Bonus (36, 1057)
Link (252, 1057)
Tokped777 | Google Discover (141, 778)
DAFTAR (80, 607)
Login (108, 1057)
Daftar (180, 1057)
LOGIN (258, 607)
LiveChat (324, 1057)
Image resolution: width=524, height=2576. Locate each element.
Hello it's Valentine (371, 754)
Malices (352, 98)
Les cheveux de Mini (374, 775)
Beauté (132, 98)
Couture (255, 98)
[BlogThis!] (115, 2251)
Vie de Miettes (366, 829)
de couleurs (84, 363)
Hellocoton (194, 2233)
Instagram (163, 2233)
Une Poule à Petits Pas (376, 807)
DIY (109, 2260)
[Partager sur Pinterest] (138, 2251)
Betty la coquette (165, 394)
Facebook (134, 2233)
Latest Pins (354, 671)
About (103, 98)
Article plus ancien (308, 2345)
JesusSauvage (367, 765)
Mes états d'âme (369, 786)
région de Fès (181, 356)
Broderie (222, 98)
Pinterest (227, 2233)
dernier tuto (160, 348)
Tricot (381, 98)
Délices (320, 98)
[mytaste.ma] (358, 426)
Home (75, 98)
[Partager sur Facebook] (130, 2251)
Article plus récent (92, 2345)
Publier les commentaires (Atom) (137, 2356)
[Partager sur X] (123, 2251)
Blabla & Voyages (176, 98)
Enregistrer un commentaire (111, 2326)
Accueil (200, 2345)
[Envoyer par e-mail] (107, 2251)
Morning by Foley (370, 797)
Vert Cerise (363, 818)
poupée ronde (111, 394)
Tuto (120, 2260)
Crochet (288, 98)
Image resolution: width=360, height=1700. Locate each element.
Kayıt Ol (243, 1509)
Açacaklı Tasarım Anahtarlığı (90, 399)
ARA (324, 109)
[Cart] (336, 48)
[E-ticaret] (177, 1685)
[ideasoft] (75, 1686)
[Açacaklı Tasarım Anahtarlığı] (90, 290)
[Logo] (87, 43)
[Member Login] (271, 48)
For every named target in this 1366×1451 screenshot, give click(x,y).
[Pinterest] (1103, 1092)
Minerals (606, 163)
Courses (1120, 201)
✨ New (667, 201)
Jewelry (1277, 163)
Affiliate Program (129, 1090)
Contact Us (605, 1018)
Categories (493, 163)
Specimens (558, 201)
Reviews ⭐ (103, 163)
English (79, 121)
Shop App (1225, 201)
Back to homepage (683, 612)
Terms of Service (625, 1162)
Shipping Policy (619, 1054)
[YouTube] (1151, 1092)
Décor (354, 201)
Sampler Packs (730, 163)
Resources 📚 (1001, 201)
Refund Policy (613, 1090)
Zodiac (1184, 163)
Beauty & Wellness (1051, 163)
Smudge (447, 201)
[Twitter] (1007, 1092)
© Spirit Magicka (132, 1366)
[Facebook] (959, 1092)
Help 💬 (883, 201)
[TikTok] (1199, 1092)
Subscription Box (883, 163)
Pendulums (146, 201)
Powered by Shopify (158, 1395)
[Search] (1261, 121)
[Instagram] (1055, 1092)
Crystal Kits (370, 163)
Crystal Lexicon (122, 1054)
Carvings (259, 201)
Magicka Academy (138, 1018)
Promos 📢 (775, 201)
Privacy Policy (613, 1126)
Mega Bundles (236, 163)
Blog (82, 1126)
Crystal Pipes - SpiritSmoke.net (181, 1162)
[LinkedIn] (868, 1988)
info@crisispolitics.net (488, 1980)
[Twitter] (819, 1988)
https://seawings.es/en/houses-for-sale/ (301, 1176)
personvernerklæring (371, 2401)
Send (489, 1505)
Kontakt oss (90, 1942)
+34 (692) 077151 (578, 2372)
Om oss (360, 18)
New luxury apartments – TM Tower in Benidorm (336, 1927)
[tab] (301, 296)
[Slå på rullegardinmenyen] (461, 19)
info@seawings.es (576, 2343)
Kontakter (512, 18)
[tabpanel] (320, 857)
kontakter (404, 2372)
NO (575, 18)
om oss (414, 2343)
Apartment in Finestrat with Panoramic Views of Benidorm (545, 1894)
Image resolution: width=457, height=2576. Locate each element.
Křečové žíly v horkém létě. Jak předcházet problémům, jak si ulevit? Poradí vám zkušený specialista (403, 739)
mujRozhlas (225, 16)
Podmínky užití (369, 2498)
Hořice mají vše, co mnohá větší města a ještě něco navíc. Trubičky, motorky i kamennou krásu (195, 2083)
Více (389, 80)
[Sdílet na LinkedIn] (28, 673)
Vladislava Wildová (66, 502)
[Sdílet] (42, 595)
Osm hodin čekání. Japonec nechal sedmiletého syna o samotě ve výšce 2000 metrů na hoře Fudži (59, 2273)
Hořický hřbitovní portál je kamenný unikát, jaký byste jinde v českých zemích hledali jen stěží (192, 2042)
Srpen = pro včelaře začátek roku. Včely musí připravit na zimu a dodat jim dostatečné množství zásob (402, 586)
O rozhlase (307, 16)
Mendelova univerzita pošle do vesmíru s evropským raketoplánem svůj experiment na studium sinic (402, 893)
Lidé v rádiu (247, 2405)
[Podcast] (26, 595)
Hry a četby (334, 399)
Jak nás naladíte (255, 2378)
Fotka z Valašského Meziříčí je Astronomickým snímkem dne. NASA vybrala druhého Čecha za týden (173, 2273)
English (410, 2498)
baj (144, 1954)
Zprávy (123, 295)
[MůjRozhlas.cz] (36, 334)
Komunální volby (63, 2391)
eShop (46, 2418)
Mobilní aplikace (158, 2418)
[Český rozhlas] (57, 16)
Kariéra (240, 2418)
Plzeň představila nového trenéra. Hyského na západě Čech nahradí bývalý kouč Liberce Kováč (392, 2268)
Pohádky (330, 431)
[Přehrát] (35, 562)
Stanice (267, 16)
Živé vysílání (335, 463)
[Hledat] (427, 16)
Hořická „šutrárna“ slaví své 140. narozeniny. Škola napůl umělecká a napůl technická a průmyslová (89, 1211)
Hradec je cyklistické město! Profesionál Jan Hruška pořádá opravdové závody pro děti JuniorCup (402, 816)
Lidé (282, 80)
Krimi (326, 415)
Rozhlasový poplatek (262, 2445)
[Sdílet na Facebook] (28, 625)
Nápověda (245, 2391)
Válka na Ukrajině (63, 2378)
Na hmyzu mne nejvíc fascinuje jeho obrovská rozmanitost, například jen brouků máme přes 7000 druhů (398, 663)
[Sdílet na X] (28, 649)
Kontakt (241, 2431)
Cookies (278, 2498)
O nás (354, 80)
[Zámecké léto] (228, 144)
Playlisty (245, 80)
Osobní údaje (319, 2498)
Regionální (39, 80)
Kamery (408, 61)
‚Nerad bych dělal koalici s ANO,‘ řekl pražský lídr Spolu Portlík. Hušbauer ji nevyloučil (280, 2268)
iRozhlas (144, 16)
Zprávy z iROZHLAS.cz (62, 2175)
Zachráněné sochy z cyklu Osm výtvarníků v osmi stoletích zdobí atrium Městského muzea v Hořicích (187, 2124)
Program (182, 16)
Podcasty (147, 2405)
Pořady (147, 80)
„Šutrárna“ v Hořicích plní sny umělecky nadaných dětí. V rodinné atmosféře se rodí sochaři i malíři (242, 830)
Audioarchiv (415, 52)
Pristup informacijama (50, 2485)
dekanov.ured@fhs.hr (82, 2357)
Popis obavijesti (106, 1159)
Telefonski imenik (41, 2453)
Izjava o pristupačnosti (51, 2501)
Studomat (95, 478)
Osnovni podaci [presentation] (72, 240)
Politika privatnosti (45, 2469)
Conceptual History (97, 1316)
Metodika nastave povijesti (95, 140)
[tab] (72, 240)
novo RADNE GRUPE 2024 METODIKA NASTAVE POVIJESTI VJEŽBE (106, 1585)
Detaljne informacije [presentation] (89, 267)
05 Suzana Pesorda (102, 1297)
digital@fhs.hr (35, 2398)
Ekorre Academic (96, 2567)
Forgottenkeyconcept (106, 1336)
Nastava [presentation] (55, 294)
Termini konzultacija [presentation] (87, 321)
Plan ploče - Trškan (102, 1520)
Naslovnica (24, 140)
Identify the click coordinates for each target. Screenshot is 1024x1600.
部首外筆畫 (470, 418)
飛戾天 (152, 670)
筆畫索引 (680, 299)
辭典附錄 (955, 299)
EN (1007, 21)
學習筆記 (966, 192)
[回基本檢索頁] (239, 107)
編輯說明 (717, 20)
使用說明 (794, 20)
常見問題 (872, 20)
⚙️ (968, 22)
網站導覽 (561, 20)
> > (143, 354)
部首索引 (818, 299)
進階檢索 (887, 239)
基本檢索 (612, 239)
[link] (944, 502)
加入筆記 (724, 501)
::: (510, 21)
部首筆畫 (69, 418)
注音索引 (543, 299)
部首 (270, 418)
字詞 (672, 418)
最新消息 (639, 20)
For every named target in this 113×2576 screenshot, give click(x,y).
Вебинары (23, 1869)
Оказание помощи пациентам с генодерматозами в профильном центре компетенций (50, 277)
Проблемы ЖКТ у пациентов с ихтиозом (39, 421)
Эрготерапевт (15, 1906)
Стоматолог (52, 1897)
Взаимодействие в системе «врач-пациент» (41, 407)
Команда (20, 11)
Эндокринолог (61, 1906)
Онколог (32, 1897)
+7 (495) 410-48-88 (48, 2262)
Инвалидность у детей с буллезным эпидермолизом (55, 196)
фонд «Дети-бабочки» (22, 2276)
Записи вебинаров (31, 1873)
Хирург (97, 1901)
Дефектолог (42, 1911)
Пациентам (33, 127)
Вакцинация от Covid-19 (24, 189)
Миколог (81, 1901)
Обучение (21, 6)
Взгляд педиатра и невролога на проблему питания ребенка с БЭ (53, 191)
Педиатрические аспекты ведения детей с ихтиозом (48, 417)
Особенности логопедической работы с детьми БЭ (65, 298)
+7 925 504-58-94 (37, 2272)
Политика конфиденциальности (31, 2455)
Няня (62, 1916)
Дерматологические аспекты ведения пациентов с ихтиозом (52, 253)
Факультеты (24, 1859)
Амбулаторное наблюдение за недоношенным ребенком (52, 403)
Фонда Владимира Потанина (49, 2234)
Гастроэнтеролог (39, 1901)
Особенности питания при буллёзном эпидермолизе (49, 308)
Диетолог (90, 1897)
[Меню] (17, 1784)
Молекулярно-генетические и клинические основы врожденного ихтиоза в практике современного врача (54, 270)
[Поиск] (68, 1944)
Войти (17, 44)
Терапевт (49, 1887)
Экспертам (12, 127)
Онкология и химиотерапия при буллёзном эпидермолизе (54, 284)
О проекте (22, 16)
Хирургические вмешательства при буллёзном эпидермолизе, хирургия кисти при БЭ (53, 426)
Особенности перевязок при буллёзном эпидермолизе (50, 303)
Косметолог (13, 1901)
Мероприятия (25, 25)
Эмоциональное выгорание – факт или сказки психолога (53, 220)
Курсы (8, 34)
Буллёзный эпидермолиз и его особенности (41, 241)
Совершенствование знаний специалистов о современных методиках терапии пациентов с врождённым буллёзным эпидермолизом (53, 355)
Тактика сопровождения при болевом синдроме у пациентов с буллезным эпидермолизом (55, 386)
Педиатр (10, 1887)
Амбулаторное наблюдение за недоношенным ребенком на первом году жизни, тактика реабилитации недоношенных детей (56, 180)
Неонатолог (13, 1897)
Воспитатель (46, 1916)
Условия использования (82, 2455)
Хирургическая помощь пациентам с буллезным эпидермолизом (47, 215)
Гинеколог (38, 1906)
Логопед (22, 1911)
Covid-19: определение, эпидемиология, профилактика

Your task: Return the entries above unchanged, starting at the first line and stopping after the line with "Instagram (163, 2233)".

Your solution:
Bonus (36, 1057)
Link (252, 1057)
Tokped777 | Google Discover (141, 778)
DAFTAR (80, 607)
Login (108, 1057)
Daftar (180, 1057)
LOGIN (258, 607)
LiveChat (324, 1057)
Image resolution: width=524, height=2576. Locate each element.
Hello it's Valentine (371, 754)
Malices (352, 98)
Les cheveux de Mini (374, 775)
Beauté (132, 98)
Couture (255, 98)
[BlogThis!] (115, 2251)
Vie de Miettes (366, 829)
de couleurs (84, 363)
Hellocoton (194, 2233)
Instagram (163, 2233)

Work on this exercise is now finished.